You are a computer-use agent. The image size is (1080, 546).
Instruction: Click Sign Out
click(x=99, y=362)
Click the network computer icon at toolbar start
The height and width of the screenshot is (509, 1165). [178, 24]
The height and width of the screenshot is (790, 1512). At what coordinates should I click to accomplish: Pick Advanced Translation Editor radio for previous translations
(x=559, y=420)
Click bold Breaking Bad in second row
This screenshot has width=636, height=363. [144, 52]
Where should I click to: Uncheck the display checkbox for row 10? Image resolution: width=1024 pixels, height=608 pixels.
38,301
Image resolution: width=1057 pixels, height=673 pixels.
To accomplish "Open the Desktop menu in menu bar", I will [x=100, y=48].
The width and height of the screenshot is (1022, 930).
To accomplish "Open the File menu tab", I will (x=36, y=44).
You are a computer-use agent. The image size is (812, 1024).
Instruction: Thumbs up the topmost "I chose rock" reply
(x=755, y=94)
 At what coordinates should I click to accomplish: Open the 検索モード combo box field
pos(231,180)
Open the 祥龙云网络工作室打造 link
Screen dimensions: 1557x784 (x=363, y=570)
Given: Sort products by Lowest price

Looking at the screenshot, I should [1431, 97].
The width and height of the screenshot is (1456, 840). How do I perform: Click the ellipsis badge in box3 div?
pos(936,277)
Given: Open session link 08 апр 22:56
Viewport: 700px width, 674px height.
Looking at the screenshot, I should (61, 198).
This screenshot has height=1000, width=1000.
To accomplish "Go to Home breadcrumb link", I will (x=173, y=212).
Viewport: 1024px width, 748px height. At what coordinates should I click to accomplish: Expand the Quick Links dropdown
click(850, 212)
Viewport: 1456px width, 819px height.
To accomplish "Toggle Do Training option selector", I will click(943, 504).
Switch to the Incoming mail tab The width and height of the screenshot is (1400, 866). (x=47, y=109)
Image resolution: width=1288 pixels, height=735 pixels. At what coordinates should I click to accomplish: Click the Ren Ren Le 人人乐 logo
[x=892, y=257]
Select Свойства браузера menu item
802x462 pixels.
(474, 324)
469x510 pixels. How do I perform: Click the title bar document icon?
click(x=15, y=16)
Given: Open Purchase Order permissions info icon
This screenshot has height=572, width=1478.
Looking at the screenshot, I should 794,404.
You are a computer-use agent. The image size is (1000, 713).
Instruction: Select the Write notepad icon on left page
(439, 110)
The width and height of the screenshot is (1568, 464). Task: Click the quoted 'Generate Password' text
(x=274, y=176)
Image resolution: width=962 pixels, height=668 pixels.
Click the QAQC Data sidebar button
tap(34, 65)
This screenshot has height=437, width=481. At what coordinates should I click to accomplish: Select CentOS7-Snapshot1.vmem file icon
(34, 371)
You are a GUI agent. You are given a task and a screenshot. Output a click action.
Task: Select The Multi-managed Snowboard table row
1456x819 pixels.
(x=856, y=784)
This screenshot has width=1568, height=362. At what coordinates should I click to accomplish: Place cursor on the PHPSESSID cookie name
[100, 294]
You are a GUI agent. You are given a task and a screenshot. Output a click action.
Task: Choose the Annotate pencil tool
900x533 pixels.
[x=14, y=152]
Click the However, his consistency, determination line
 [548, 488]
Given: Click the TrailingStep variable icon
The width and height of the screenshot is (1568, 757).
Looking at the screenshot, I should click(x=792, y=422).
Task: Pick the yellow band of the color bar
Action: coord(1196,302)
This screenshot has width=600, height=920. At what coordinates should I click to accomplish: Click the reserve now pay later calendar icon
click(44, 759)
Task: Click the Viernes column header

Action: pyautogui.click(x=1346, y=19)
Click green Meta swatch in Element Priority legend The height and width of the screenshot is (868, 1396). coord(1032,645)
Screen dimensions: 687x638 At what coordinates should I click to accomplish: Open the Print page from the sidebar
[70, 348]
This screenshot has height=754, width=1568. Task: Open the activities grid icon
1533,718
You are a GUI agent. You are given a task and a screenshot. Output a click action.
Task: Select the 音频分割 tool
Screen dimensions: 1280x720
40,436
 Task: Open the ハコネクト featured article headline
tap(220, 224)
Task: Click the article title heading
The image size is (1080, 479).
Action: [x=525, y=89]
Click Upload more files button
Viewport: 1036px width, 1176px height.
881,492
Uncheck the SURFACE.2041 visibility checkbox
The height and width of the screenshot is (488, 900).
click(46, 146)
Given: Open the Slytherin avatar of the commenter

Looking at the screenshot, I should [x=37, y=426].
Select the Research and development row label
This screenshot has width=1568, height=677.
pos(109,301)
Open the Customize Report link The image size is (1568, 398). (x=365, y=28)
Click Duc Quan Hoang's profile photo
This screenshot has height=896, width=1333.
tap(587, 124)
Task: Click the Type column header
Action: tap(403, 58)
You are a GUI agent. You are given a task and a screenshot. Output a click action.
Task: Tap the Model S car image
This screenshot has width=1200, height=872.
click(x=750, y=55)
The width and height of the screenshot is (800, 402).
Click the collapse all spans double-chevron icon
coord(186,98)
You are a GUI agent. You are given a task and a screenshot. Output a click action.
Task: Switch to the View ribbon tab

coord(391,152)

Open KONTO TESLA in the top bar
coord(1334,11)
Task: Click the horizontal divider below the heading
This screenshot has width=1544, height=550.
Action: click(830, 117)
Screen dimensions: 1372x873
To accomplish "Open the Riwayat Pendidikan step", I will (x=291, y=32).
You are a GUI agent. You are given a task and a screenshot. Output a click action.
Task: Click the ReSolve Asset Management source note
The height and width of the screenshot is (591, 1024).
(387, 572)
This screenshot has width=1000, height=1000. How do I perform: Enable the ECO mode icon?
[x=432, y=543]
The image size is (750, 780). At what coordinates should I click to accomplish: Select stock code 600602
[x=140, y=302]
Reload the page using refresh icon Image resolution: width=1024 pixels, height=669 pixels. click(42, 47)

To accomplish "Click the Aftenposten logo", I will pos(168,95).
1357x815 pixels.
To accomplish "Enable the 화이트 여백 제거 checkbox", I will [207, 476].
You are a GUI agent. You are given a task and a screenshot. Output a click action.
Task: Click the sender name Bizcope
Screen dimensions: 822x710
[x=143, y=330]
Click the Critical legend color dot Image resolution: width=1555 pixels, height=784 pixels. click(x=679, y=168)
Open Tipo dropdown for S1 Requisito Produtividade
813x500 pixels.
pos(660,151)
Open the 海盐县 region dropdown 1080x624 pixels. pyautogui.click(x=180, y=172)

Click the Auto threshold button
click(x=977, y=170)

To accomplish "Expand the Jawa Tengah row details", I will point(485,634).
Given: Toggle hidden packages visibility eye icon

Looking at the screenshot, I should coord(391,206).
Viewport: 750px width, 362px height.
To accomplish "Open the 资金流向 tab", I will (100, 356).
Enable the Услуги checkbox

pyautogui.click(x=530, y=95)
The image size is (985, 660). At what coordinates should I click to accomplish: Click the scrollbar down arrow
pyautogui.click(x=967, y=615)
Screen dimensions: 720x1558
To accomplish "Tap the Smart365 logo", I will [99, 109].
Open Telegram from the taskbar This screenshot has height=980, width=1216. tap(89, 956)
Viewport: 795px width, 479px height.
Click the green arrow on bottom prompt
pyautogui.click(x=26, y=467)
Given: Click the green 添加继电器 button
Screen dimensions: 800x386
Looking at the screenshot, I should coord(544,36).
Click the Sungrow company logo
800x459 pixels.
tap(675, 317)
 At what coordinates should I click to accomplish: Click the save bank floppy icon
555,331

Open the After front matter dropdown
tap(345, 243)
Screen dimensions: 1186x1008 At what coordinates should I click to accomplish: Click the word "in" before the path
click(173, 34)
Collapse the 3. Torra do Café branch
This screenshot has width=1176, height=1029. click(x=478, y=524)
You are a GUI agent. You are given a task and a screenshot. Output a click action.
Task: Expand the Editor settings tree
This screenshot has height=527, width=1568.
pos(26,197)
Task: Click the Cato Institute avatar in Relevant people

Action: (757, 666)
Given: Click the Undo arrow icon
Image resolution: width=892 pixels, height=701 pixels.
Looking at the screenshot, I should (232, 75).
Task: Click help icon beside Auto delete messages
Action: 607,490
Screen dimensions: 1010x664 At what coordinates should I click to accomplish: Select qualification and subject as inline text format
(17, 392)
++++++++
Work required - The lines from the one with "Viewport: 750px width, 362px height." through the end of the data above are to be set down exactly, with both boundary lines included and no other lines.

Output for this task -
Viewport: 750px width, 362px height.
To accomplish "Open the 资金流向 tab", I will (100, 356).
Enable the Услуги checkbox

pyautogui.click(x=530, y=95)
The image size is (985, 660). At what coordinates should I click to accomplish: Click the scrollbar down arrow
pyautogui.click(x=967, y=615)
Screen dimensions: 720x1558
To accomplish "Tap the Smart365 logo", I will [99, 109].
Open Telegram from the taskbar This screenshot has height=980, width=1216. tap(89, 956)
Viewport: 795px width, 479px height.
Click the green arrow on bottom prompt
pyautogui.click(x=26, y=467)
Given: Click the green 添加继电器 button
Screen dimensions: 800x386
Looking at the screenshot, I should coord(544,36).
Click the Sungrow company logo
800x459 pixels.
tap(675, 317)
 At what coordinates should I click to accomplish: Click the save bank floppy icon
555,331

Open the After front matter dropdown
tap(345, 243)
Screen dimensions: 1186x1008 At what coordinates should I click to accomplish: Click the word "in" before the path
click(173, 34)
Collapse the 3. Torra do Café branch
This screenshot has width=1176, height=1029. click(x=478, y=524)
You are a GUI agent. You are given a task and a screenshot. Output a click action.
Task: Expand the Editor settings tree
This screenshot has height=527, width=1568.
pos(26,197)
Task: Click the Cato Institute avatar in Relevant people

Action: (757, 666)
Given: Click the Undo arrow icon
Image resolution: width=892 pixels, height=701 pixels.
Looking at the screenshot, I should (232, 75).
Task: Click help icon beside Auto delete messages
Action: 607,490
Screen dimensions: 1010x664 At what coordinates should I click to accomplish: Select qualification and subject as inline text format
(17, 392)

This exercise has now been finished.